To solve the issue of sparse rewards, we can give our agent small positive rewards for every action we believe is beneficial to the learning process. Here is the list of actions we would like to incentivize as well as the associated rewards:

| Action                     | Reward       |
| -------------------------- |--------------| 
| Frag                       |  1 per frag   | 
| Damaging enemies           |  0.01 per damage point | 
| Picking up ammunition      |  0.02 per unit |
| Using ammunition           | -0.01 per unit | 
| Picking up health          |  0.02 per health point |
| Losing health              | -0.01 per health point |
| Picking up armor           |  0.01 per armor point |
| Moved distance > 3 units   |  5e-4 per step |
| Moved distance < 3 units   | -2.5e-3 per step |

Note that players typically have 100 health points and that damage points correspond to the number of enemy health points that were removed. Also, players can typically move at around 16 units per tick. The distance reward is here to avoid "camping" behavior. Values have been inspired and adapted from a paper using this technique to improve their performance: 
> Wu, Yuxin and Yuandong Tian. “Training Agent for First-Person Shooter Game with Actor-Critic Curriculum Learning.” ICLR (2017). [PDF](https://research.fb.com/wp-content/uploads/2017/04/paper_camera_ready_small-1.pdf)

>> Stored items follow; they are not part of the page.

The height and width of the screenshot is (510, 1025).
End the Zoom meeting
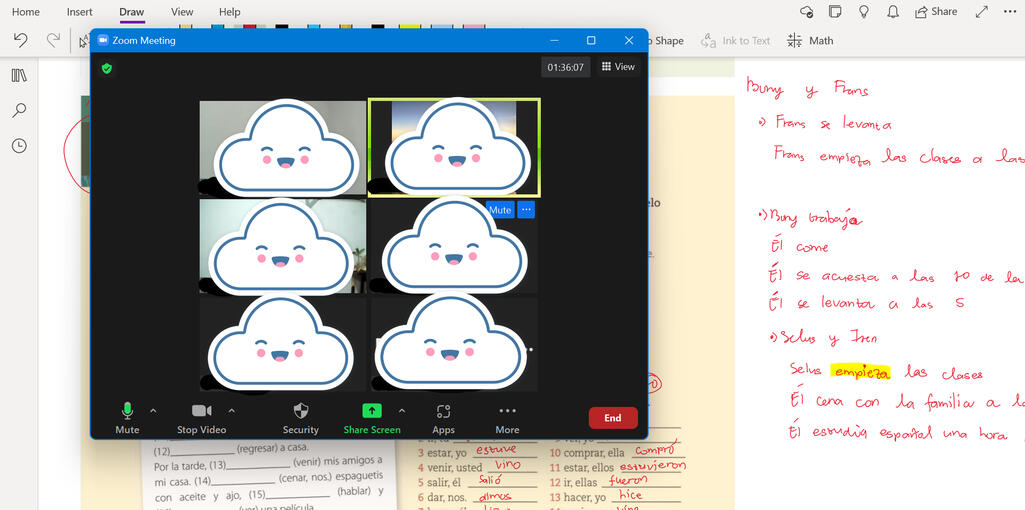point(612,418)
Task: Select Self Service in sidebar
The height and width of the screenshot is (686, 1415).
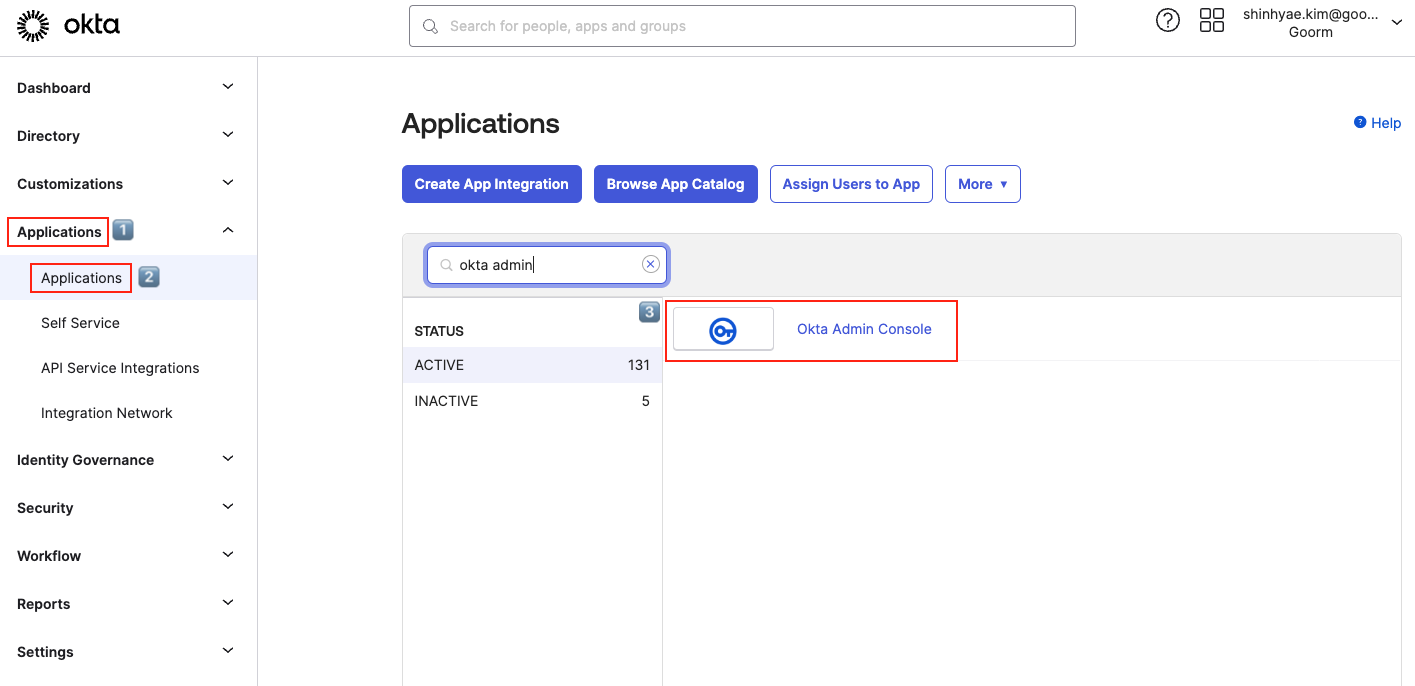Action: click(80, 323)
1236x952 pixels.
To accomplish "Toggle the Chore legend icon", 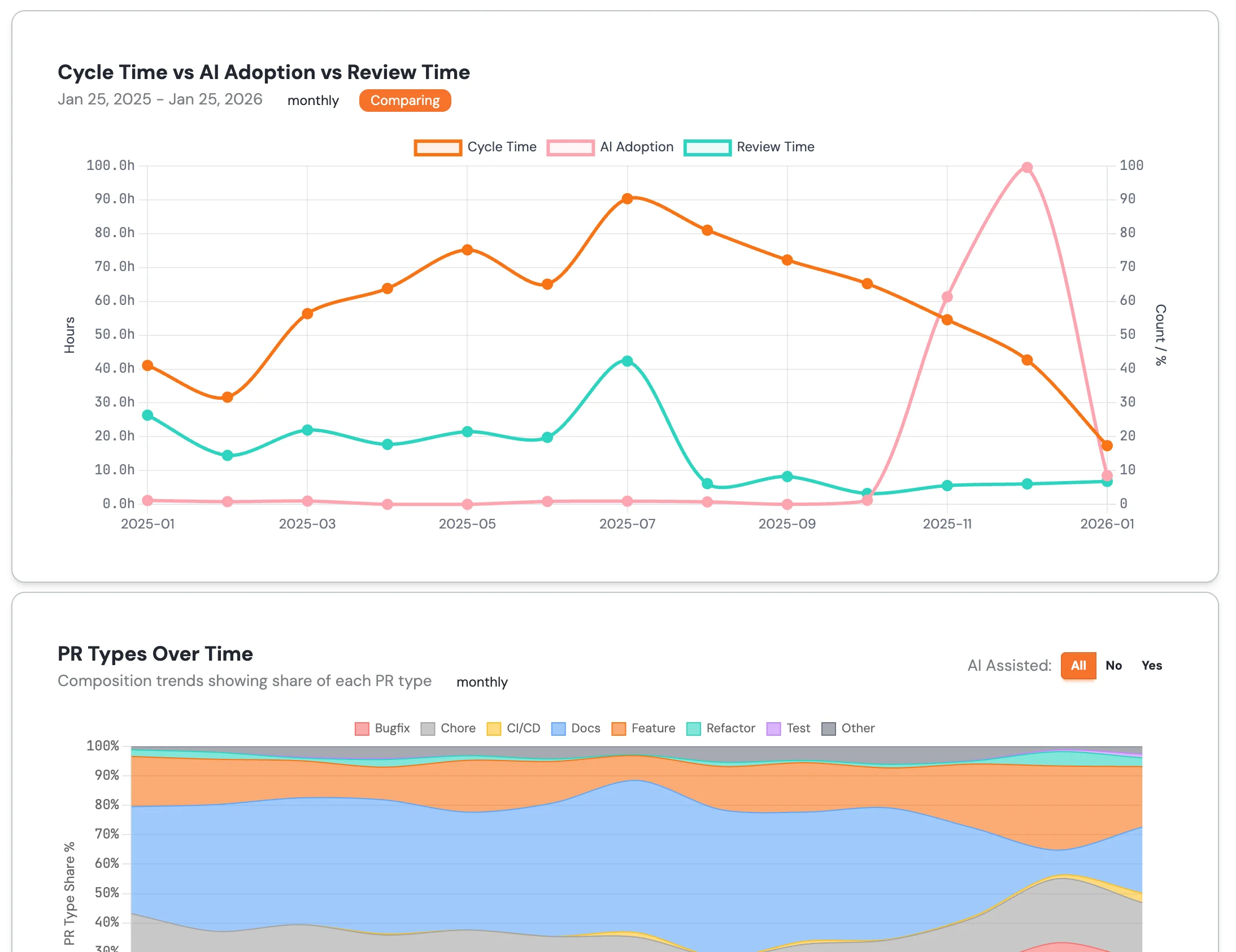I will coord(428,728).

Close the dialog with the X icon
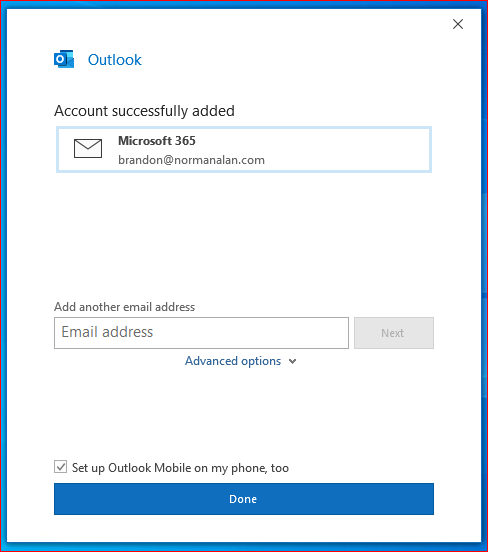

To modify the rewards we just need to keep track of a few variables and adapt the value before passing it on to the agent. First, we set the action rewards:

In [2]:
# Rewards
# 1 per kill
reward_factor_frag = 1.0
reward_factor_damage = 0.01

# Player can move at ~16.66 units per tick
reward_factor_distance = 5e-4
penalty_factor_distance = -2.5e-3
reward_threshold_distance = 3.0

# Pistol clips have 10 bullets
reward_factor_ammo_increment = 0.02
reward_factor_ammo_decrement = -0.01

# Player starts at 100 health
reward_factor_health_increment = 0.02
reward_factor_health_decrement = -0.01
reward_factor_armor_increment = 0.01

<div id=shaped_env></div>

## Shaped environment wrapper
Then, we define a game environment wrapper class, just like the one with bots we did in the previous part. It might seem lenghty at first but most of the code is actually computing reward components based on the multipliers defined above. Each component is aggregated in the `shape_rewards` function when performing an action `step`.

In [3]:
import random
import string

from gym import spaces
from vizdoom.vizdoom import GameVariable

# List of game variables storing ammunition information. Used for keeping track of ammunition-related rewards.
AMMO_VARIABLES = [GameVariable.AMMO0, GameVariable.AMMO1, GameVariable.AMMO2, GameVariable.AMMO3, GameVariable.AMMO4,
                  GameVariable.AMMO5, GameVariable.AMMO6, GameVariable.AMMO7, GameVariable.AMMO8, GameVariable.AMMO9]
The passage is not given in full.